Task prompt: Rewrite the records from the line containing "The height and" through the end, putting "symbol" in place of "icon" and keeping everything else the same. Omit the pictures from your answer.

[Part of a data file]
===============

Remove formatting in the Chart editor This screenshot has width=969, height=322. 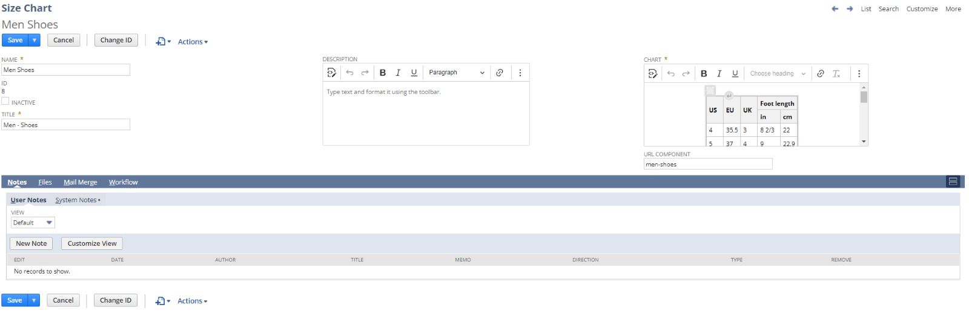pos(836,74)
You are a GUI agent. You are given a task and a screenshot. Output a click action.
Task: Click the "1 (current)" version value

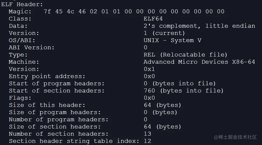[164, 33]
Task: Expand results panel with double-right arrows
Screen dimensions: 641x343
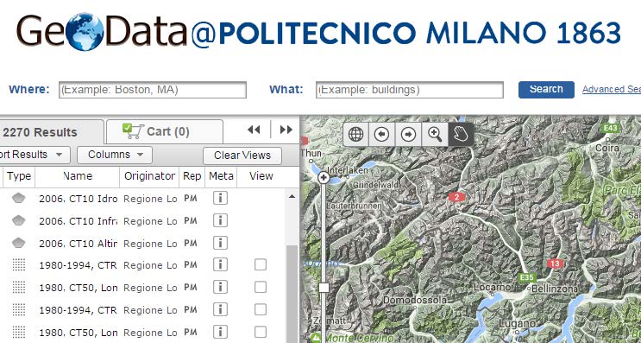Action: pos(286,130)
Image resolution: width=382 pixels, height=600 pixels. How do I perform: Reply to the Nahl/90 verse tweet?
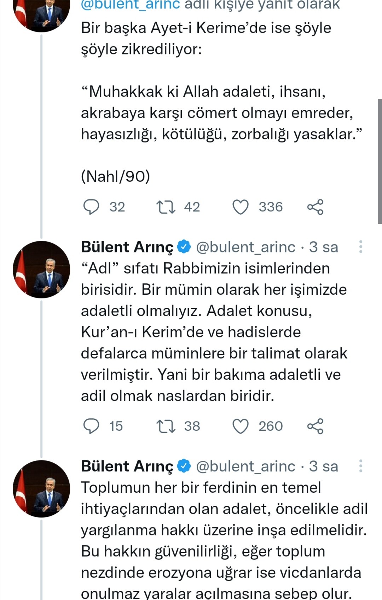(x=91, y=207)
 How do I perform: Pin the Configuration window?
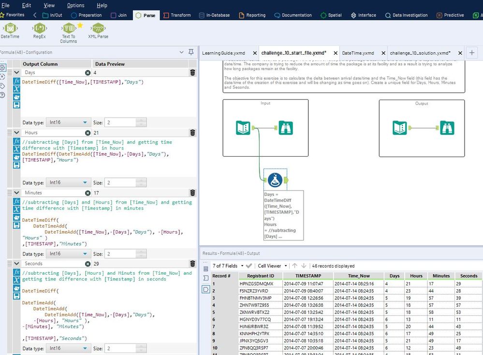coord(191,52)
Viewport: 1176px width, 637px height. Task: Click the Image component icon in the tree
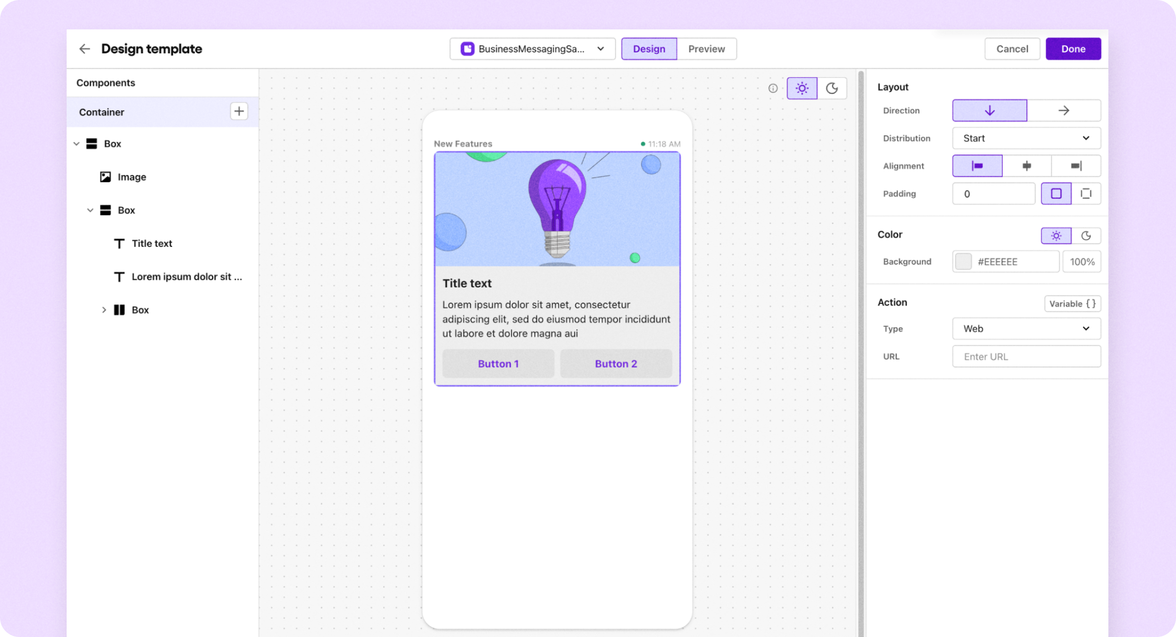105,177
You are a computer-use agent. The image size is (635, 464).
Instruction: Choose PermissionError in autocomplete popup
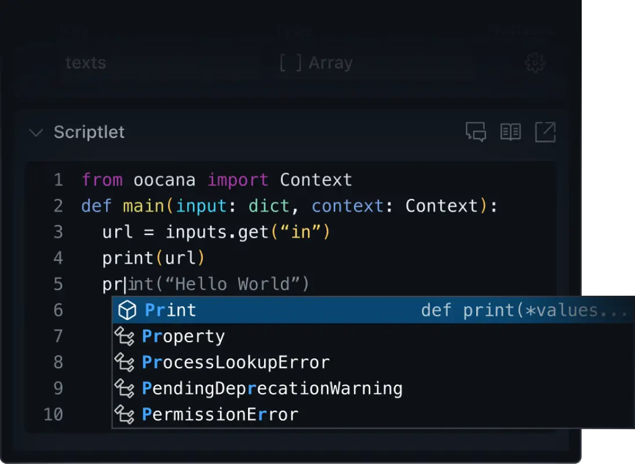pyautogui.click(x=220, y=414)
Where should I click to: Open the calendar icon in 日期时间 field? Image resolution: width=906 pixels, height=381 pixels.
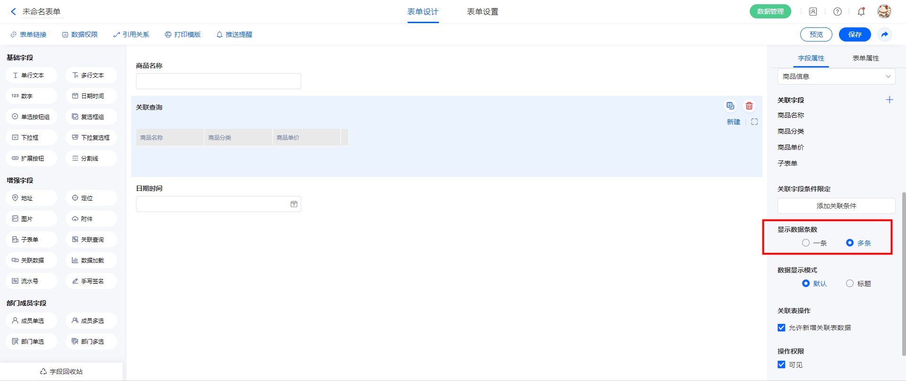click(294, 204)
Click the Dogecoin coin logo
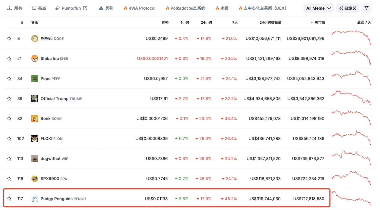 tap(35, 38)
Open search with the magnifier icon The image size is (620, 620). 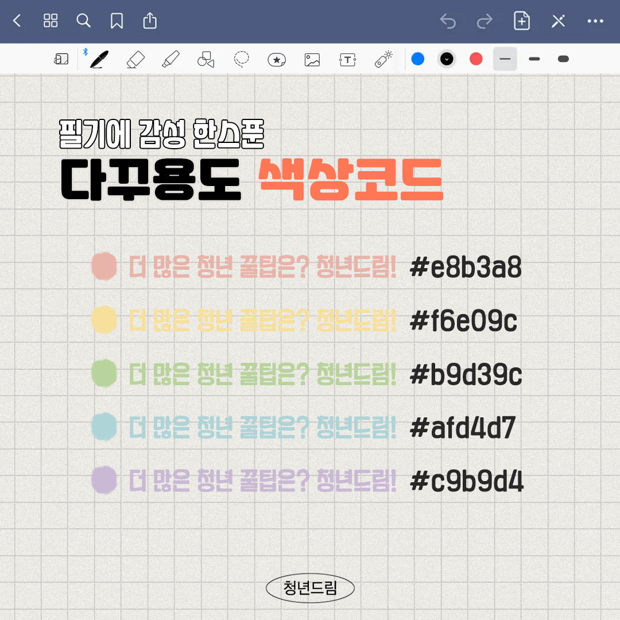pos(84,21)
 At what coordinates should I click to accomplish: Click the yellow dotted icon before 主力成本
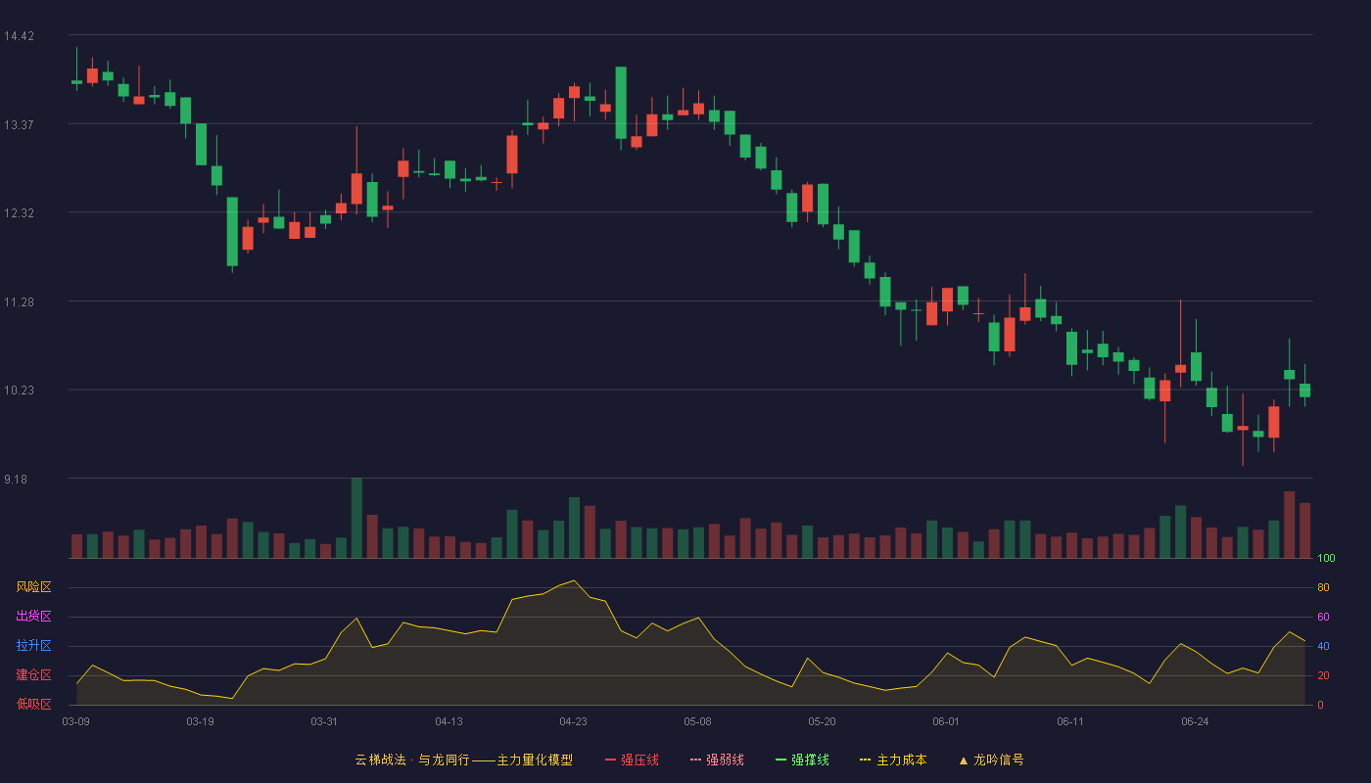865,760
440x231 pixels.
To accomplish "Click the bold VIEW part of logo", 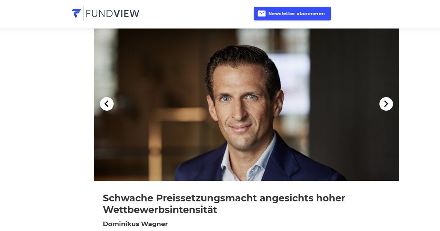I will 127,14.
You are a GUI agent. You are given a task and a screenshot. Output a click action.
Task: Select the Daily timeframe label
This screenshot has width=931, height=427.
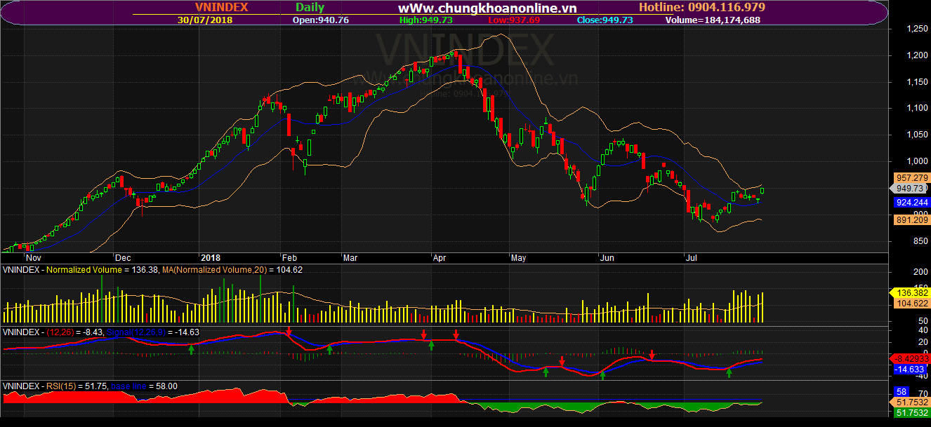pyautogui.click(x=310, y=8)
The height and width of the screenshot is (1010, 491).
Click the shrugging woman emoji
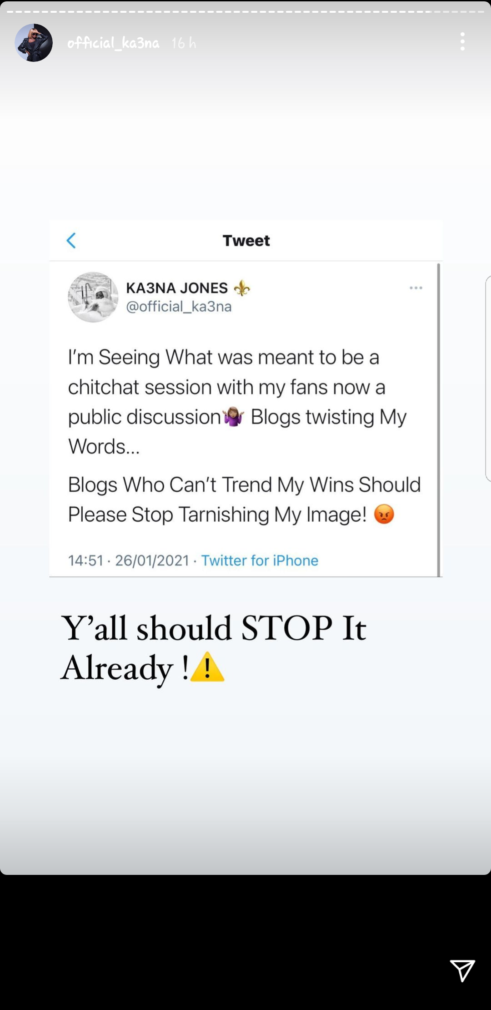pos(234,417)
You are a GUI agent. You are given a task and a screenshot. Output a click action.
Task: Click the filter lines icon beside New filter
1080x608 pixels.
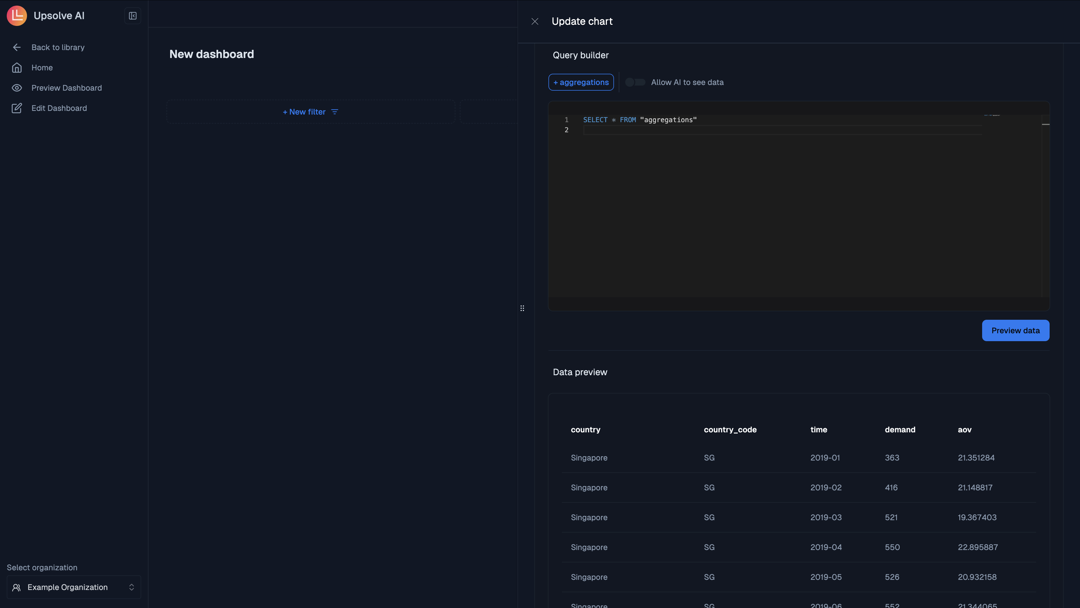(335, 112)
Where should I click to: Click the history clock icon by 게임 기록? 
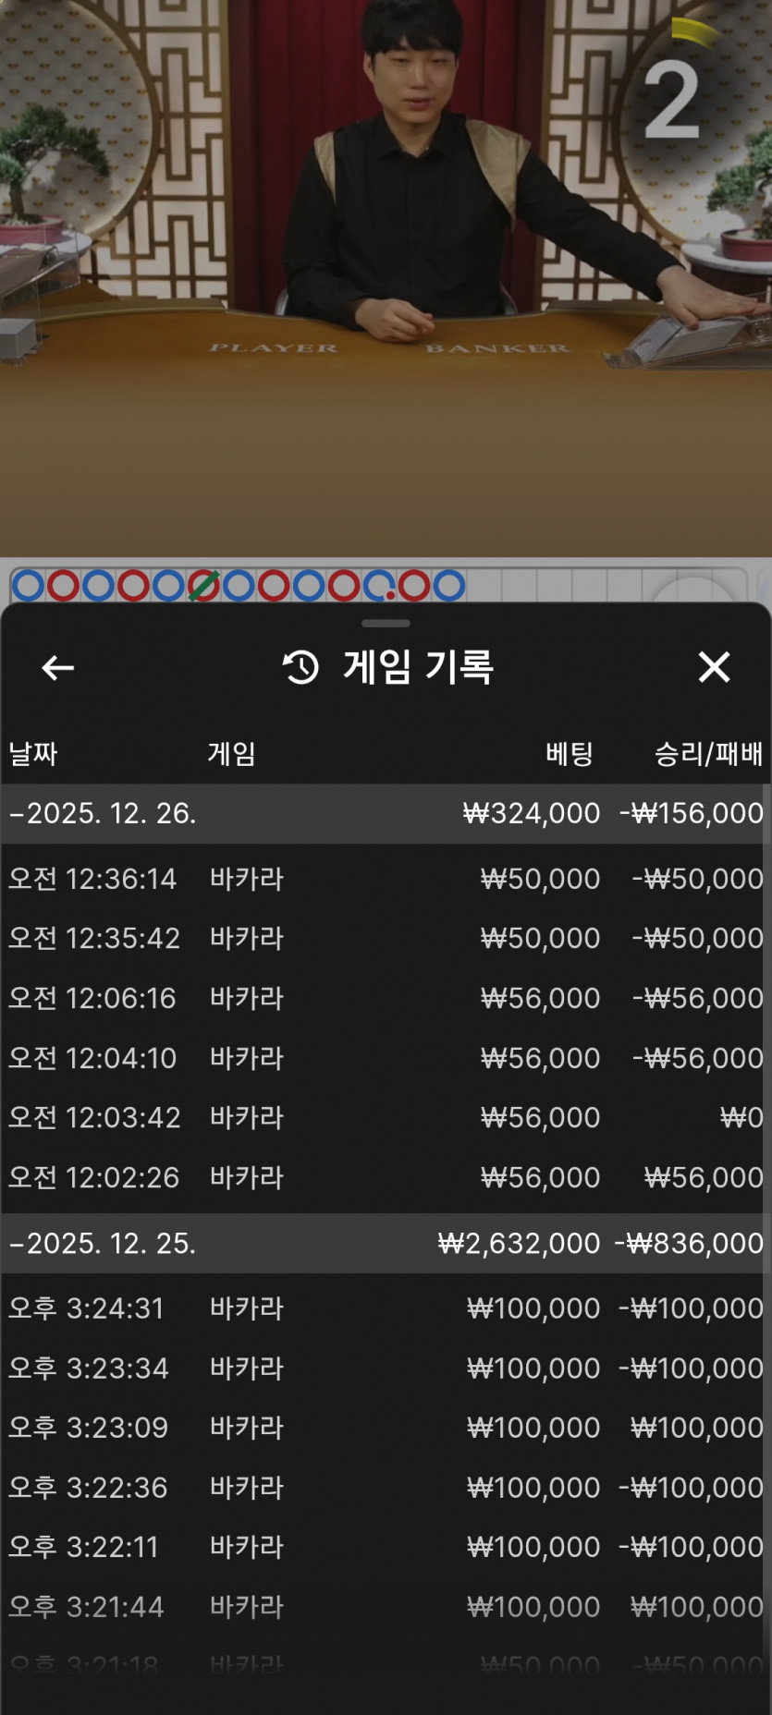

===============

Solution:
The height and width of the screenshot is (1010, 491).
Click the shrugging woman emoji
pos(234,417)
You are a GUI agent. You are given a task and a screenshot. Output a click action.
Task: Click the filter lines symbol beside New filter
1080x608 pixels.
(335, 112)
Where should I click to: Click the history clock symbol by 게임 기록? 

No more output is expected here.